Exercise goal ▸ Please set down exactly the lines from the one containing "You are a GUI" through the last line of the records below, both included, with no pictures.

Given records ▸
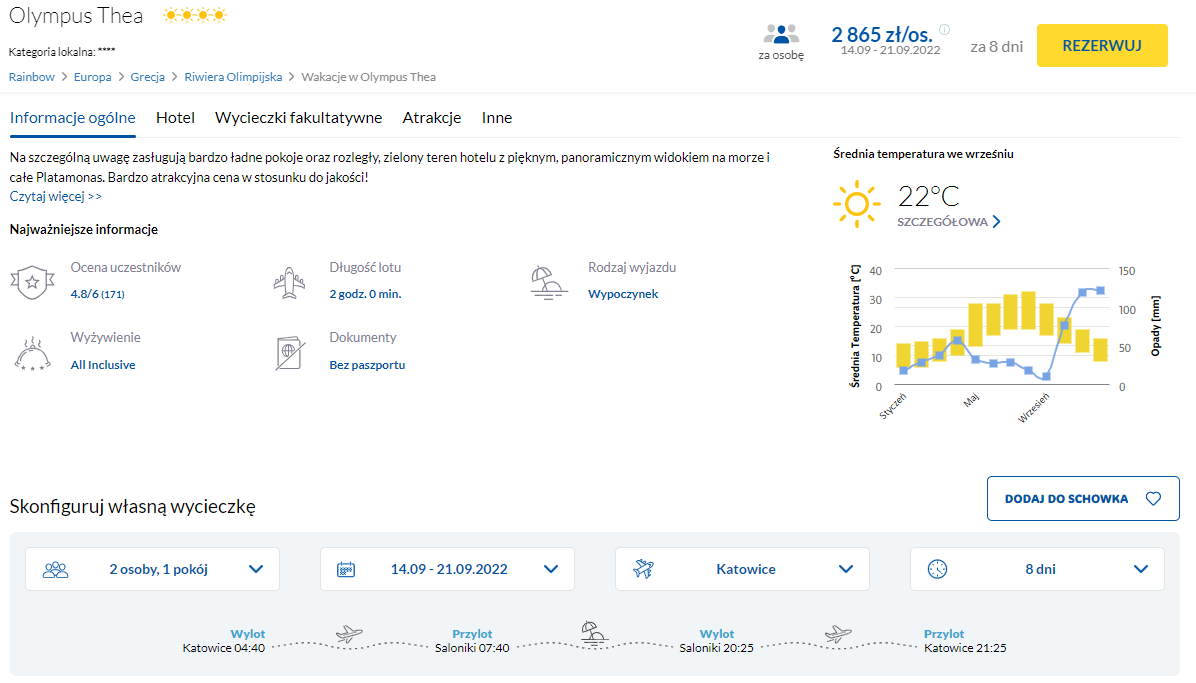Image resolution: width=1196 pixels, height=683 pixels.
Task: Click the SZCZEGÓŁOWA weather details link
Action: (949, 222)
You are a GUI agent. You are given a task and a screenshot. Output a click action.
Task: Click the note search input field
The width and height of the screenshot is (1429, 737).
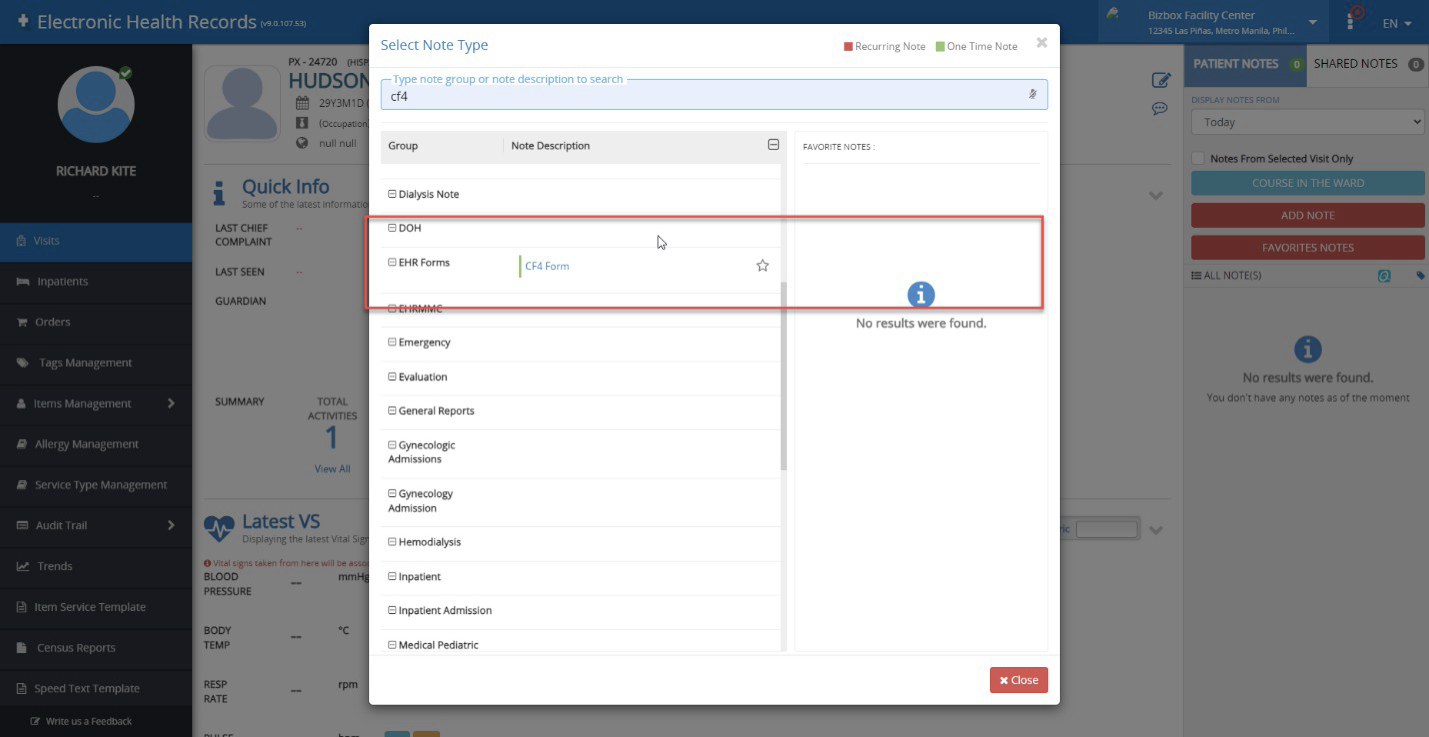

Task output ▸
You are a GUI agent. You are given a task and a screenshot. Output a click action.
Task: Click the note search input field
The width and height of the screenshot is (1429, 737).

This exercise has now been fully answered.